Notably, a high variability in TMB scores was found in samples TMB2 and TMB5. In particular, for TMB2, all the laboratories overestimated the TMB value, as compared with F1CDx. An even higher variability was found for TMB5, although all the centers calculated a TMB value higher than the F1CDx cut-off of 10 mut/Mb. Several factors are likely to affect the TMB calculation, including exons coverage, genes analyzed and if they are covered only in hotspot or full coding regions, sequencing technologies, and bioinformatics pipelines. The identification of a cut-off to separate high-TMB patients, who are likely sensitive to immunotherapy, from low-TMB immunotherapy-resistant patients still represents an unresolved issue. The KEYNOTE-158 trial used a cut-off of 10 Mut/Mb to separate high-TMB from low-TMB patients [16]. Evidence suggests that the optimal cut-off correlating with the activity of immunotherapy may be different among the various cancer types [25, 26]. In addition, the cut-off may be different between panels covering different numbers and types of genes and using different bioinformatics analyses [26]. In this respect, a cut-off should be likely identified for each panel and validated by the testing laboratories. Indeed, the majority of laboratories that participated in this pilot EQA scheme did not indicate any cut-off and did not make any clinical interpretation of the results. However, describing TMB values in a report without identifying a cut-off for the test used may lead the clinician to misclassify patients and assign an inappropriate treatment based on the F1CDx cut-off. Taken together, these findings confirm the need to continue the process of harmonization and standardization of TMB testing but also highlight the necessity of additional research to fill the gaps still existing on the biological phenomena behind TMB and their implications in sensitivity to immunotherapy. In this respect, several studies have been recently published demonstrating significant differences among commercial panels in TMB estimation of the same samples [28, 35, 37]. Adjusted cut-off values of 7.847 mutation/Mb for TSO500 and 8.380 mutations/Mb for OTML have been also proposed to gain a sensitivity > 88% [28]. However, these cutoffs are not used by most laboratories and still need clinical validation.

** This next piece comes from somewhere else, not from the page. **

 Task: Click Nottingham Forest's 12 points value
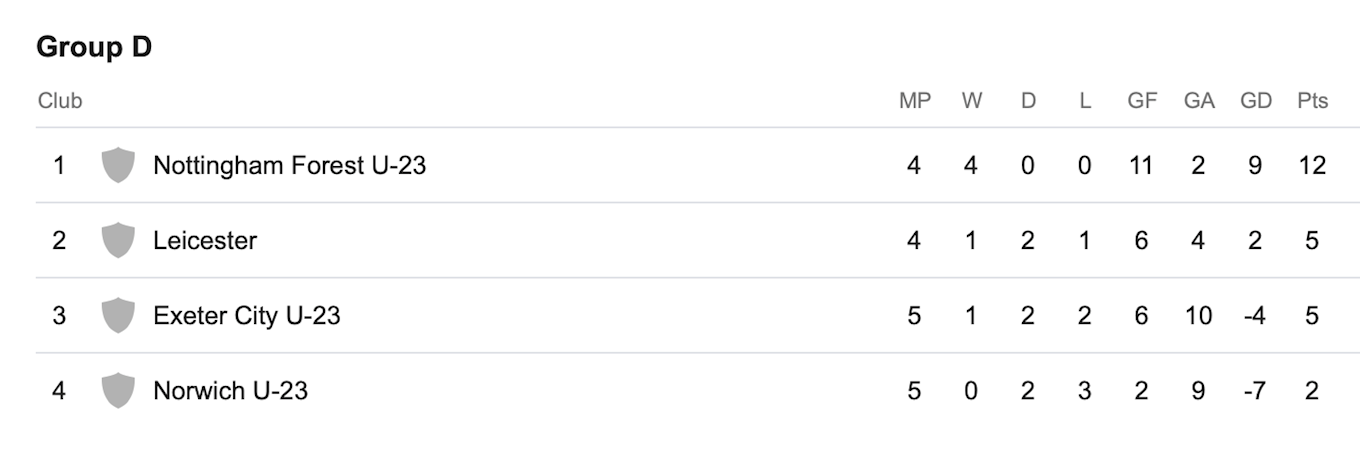1312,165
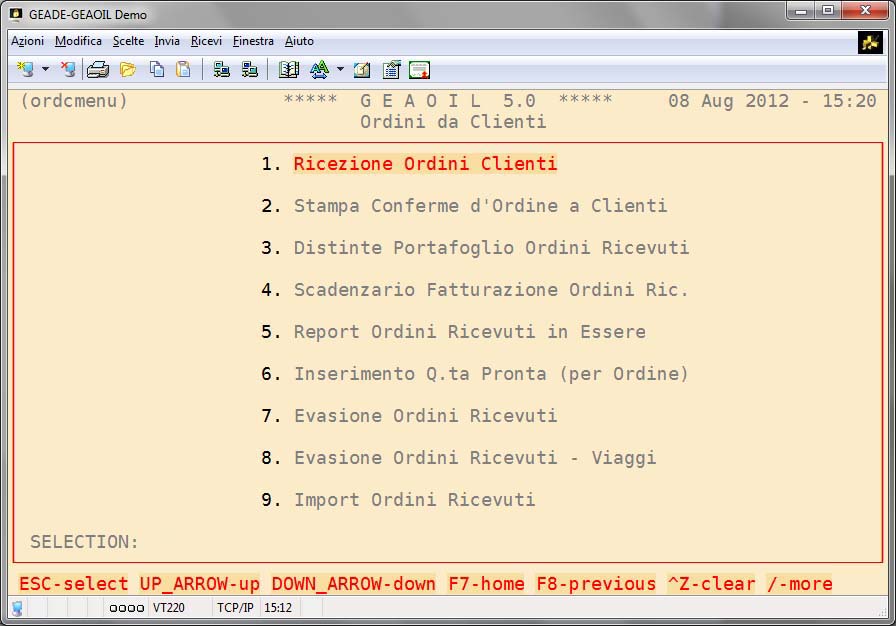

Our study also confirms the importance of EQA for the assessment of test quality. In fact, some outliers were identified among laboratories using the same method, suggesting the need for continuous external quality control to ensure high standards for biomarker testing. In this respect, the different laboratories participating in this initiative had the opportunity to test the same control samples provided to other centers and to compare their performance in a continuous process of improving the quality of their tests. EQA programs also play a central role in the context of the new IVDR regulation [39].

Finally, this program provides relevant information for the future development of EQA for complex biomarkers. Most EQA programs have been focused up until now on specific genomic alterations that are relatively simple to test and interpret. However, more complex biomarkers are entering into clinical practice, including TMB, microsatellite instability (MSI), and homologous repair deficiency (HRD). The development of EQA programs for such complex biomarkers presents considerable difficulties for the selection of materials, validation procedures, and the interpretation of the results. In this context, we have developed a methodology which involves the careful selection of a material provider, a preliminary analysis of a large panel of samples, and the selection and final validation of a smaller set of samples with specific characteristics resembling the spectrum of values observed in clinical practice.

In conclusion, this pilot EQA scheme suggests that it is feasible to run such an EQA program for TMB assessment. However, the results of our pilot highlight the numerous challenges for the determination of this biomarker, which require both a greater standardization of the test and further research on the biological mechanisms underlying the mutational load of a tumor and its correlation with the activity of ICIs.